Is the same true of mathematics? In one sense, mathematics is an invented language that has been carefully crafted to make sense of the world. Recall Galileo:

“[The universe] cannot be read until we have learnt the language and become familiar with the characters in which it is written. It is written in mathematical language, and the letters are triangles, circles and other geometrical figures, without which means it is humanly impossible to comprehend a single word.”

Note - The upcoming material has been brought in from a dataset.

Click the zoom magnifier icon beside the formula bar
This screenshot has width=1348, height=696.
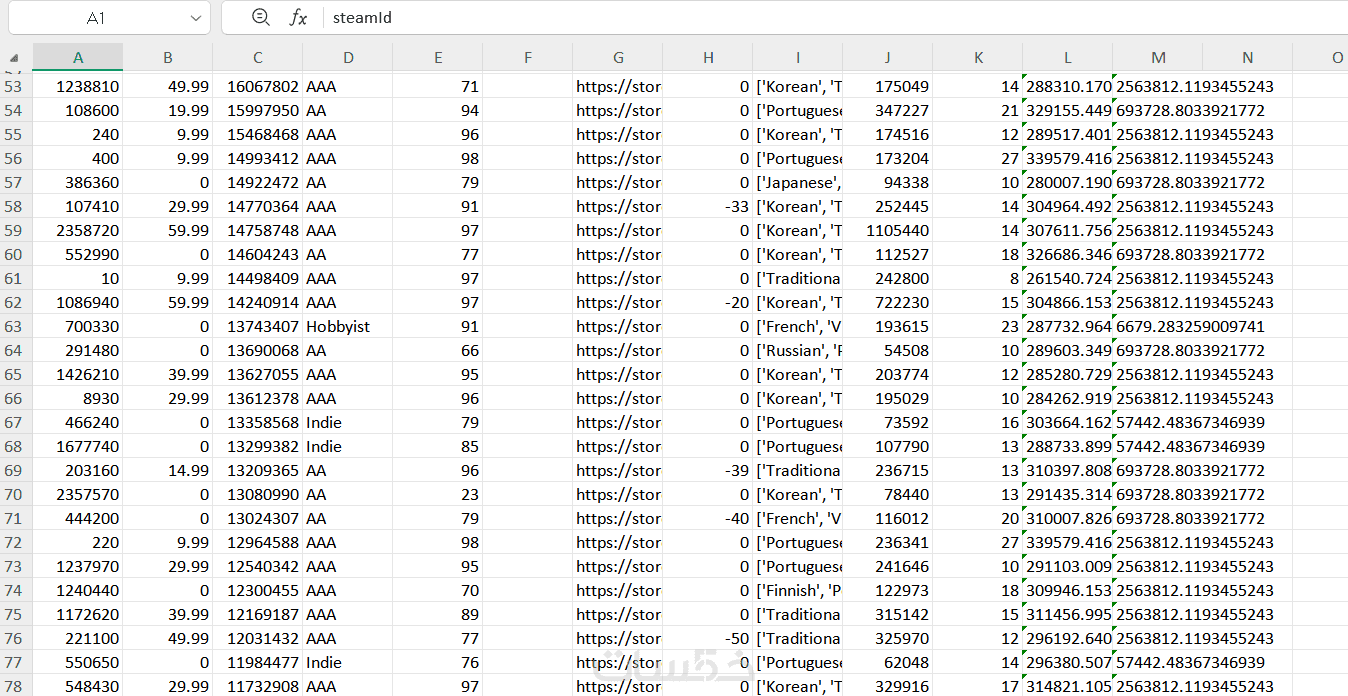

We converse in mathematics using selected representations that compress vast amounts of knowledge into succinct forms. My wife counted every one of her 297 pages. With the deliberate placement of 3 digits, she has a good handle on the size of her thesis (she is also keen to remind me that it is more than double the length of my own effort — as if size matters.) Almost unconsciously, she has adopted the conventions of our decimal system — grouping her pages into hundreds, tens and ones. It would take a mischeivous mind to number their pages any differently. All of us, even social scientists, draw on the lean representations of mathematics to navigate our everyday lives.

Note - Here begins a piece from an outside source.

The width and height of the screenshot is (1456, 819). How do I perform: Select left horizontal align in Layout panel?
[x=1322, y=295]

But the language of mathematics can also confound. Just ask the reams of mathematicians who have struggled to grasp Shinichi Mochizuki’s 500-page proof of the ABC conjecture, which seeks to establish conditions under which the equation a + b = c holds. Written in 2012, it is not just the length of Mochizuki’s paper that has tormented the mathematical community, but also its language. Mochizuki has invented a language within a language, creating new notation to build up towards his argument. Even by the standards of professional mathematics, it is proving to be a chore — so much so that many mathematicians are reluctant to devote their time to getting to grips with a new language that may or may not resolve the conjecture. Some respite was offered recently when a colleague of Mochizuki presented a 300-page human-friendly summary of the proof. In fact, it may not be humans who grapple with these highly abstract, highly complex areas of maths — that may become the preserve of computers. For now at least, the humans are in the game, but are desperately grasping to understand the rules.

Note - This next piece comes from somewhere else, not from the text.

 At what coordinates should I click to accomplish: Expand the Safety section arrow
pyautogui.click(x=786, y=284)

Looks easy, but wait until you see the ‘proof’

Most of us are safe from the sanctuary of these complex branches of maths, and language should never be a reason for struggle at school. The physicist Richard Feynman actively campaigned against maths and science textbooks that made these subjects more difficult than necessary by employing redundant vocabulary. That was half a century ago, yet school maths sounds much the same today.

Students are often expected to absorb mouthfuls of terms and definitions that distract from the underlying concepts. When learning division, they encounter remainders, which is useful and intuitive enough to warrant a place in their memory. But they are also forced to learn the fine details of dividends and quotients, neither of which is vital to their understanding.

Later, students will encounter quadratic equations, which are daunting my name alone. But ‘quadratics’ comes from the Latin word, ‘quadrato’, which means ‘to make square’ —how appropriate. Etymology can be profoundly insightful in explaining where these otherwise archaic sounding terms come from. And when solving quadratics, we might be asked to ‘complete the square’, a straightforward sounding term that utterly perplexes students when the algorithm is presented in purely abstract form. Brett Berry’s piece illuminates both the method and the name. We may be stuck with mathematical conventions, but when we dig beneath the surface, we usually find meaning.

Social science writing seems caught in the trappings of academia; it would be a shame if maths also degraded into a confused mesh of unexplained vocabulary. If mathematics really is the language of the universe, then we may take more care with the words and representations we choose to communicate mathematical ideas. Maths was invented to bring clarity and succinctness to our thinking. While research mathematics may have to succumb to alien notation, school maths should sound as simple as ABC, and not as complex as its purported proof. I don’t know, maybe maths educators just need more “self-understanding” to appreciate their responsibility to students.